*Records shown*
......

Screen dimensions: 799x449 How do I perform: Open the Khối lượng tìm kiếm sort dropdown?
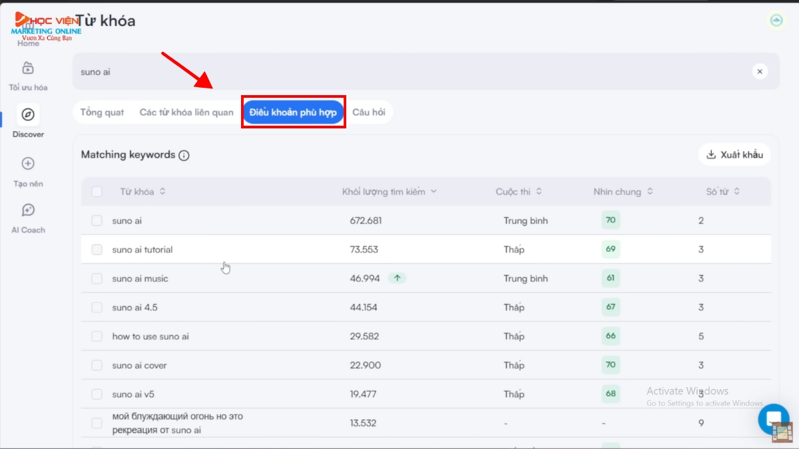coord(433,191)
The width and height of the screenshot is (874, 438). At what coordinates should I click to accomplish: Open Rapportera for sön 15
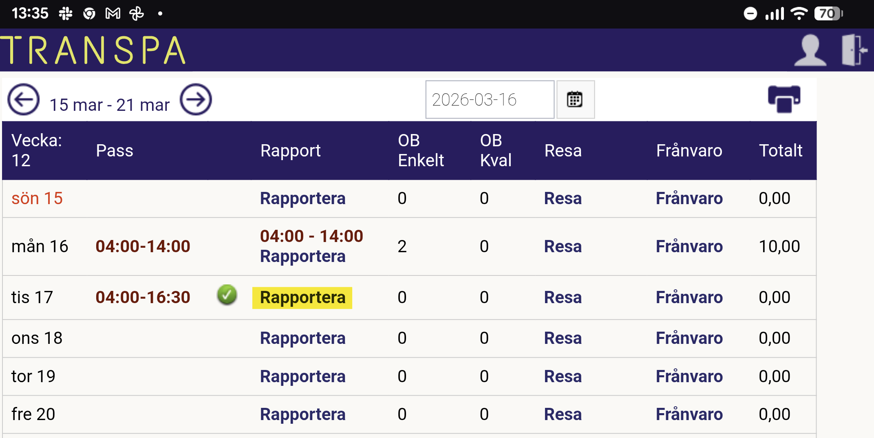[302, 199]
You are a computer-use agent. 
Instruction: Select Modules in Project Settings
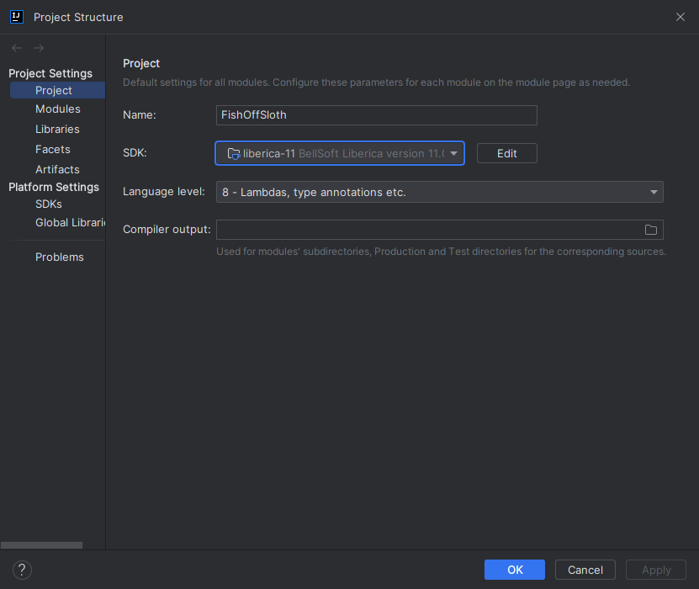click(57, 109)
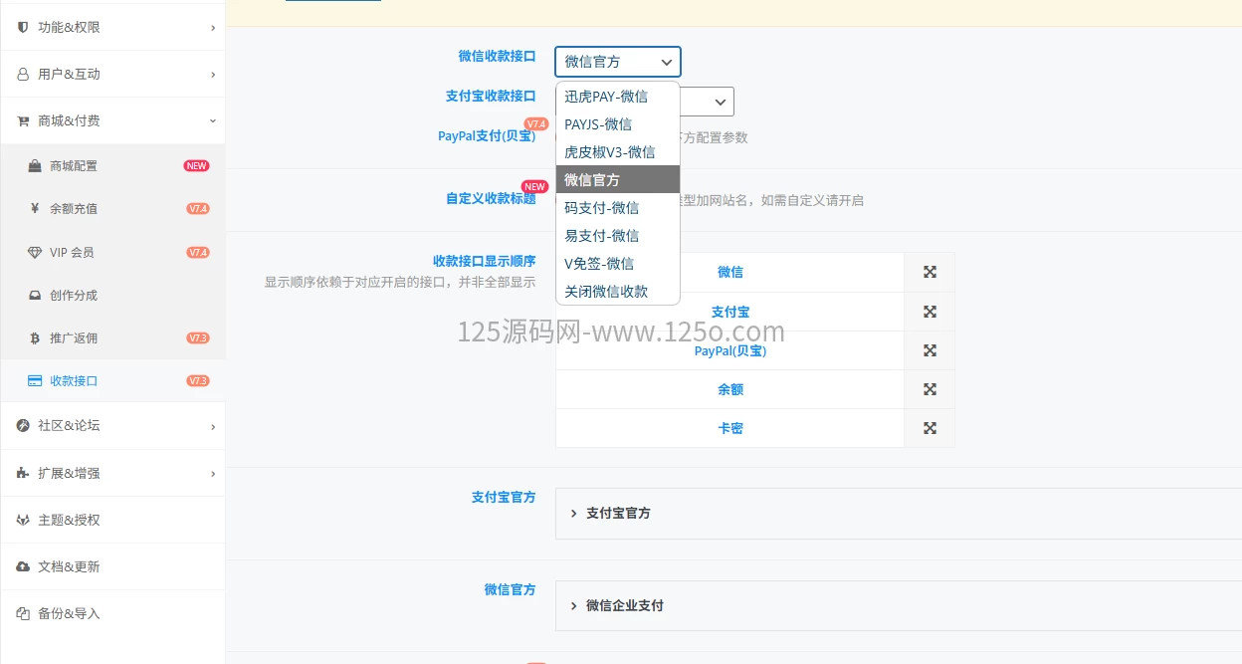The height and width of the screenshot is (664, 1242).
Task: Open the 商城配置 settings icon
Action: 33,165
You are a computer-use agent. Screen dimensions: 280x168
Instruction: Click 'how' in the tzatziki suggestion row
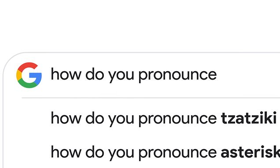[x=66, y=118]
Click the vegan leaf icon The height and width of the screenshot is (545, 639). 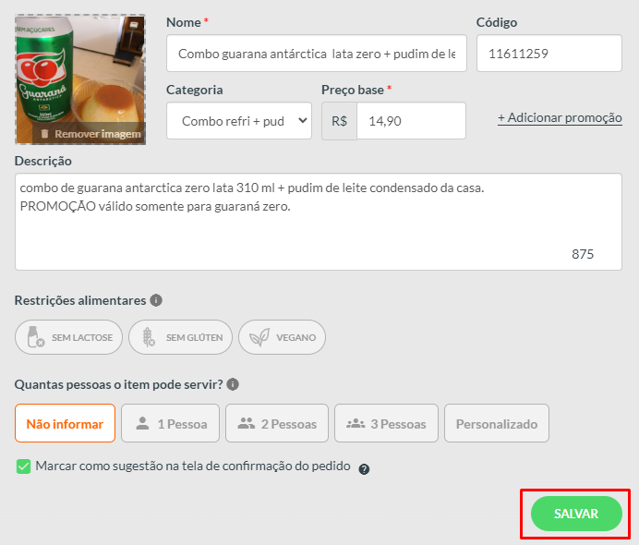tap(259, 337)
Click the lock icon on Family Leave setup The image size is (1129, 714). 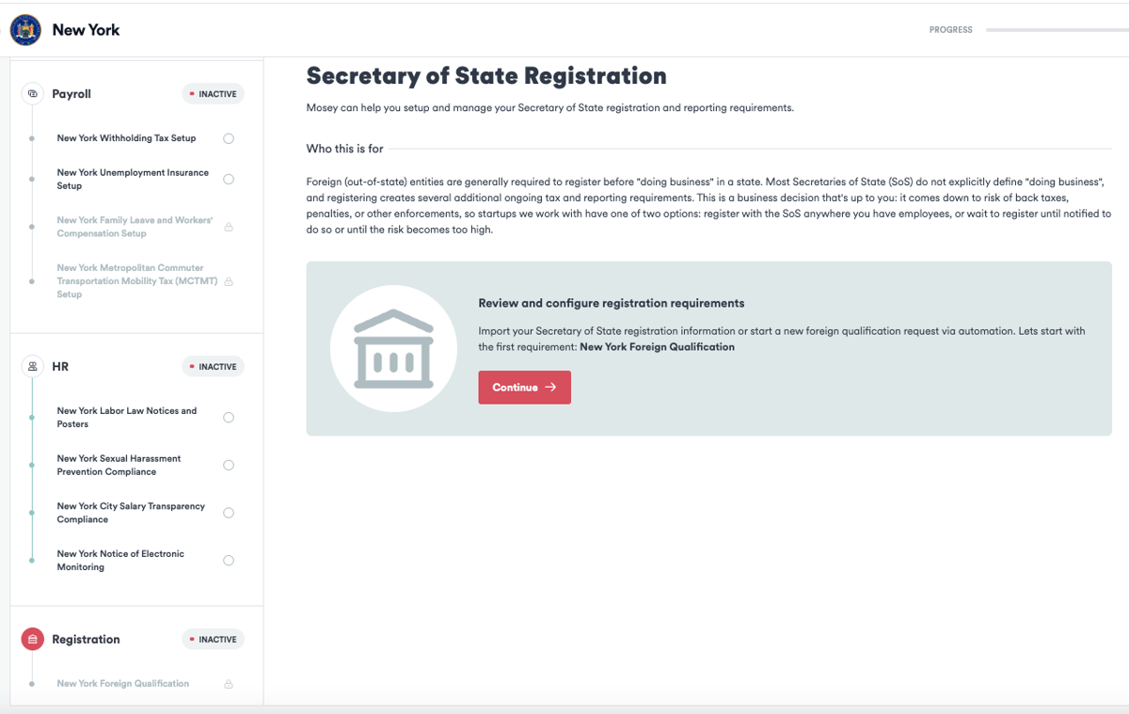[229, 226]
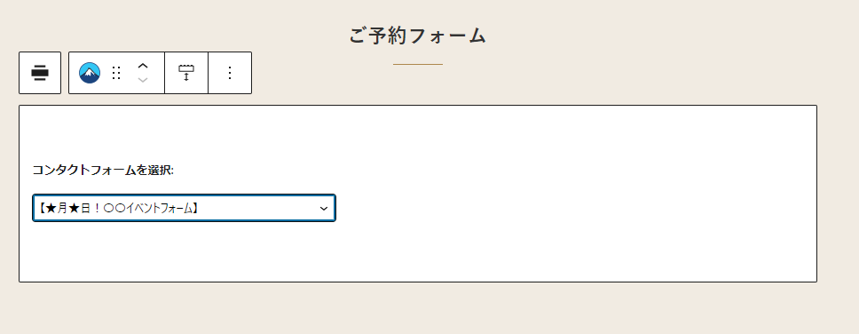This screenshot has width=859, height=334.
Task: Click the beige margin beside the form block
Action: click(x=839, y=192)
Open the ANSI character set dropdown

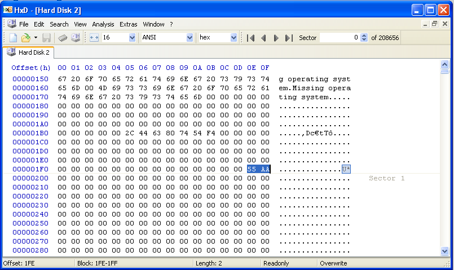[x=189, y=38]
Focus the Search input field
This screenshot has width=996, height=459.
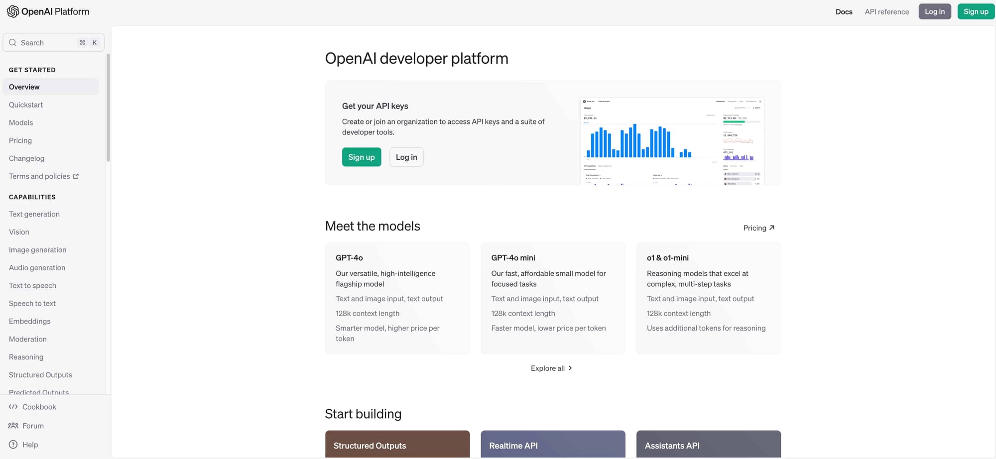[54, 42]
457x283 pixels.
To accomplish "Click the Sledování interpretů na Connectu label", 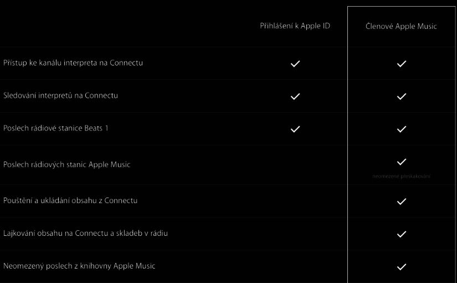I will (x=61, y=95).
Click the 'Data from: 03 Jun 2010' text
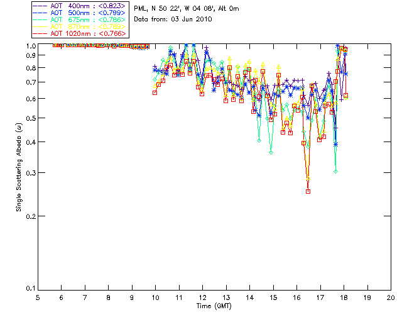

......

*Task item*
Go through the listing above and find each line containing the string "computer"; copy those lines.

*Task answer*
You are a computer-use agent. 
You are a computer-use agent. Screen dimensions: 280x168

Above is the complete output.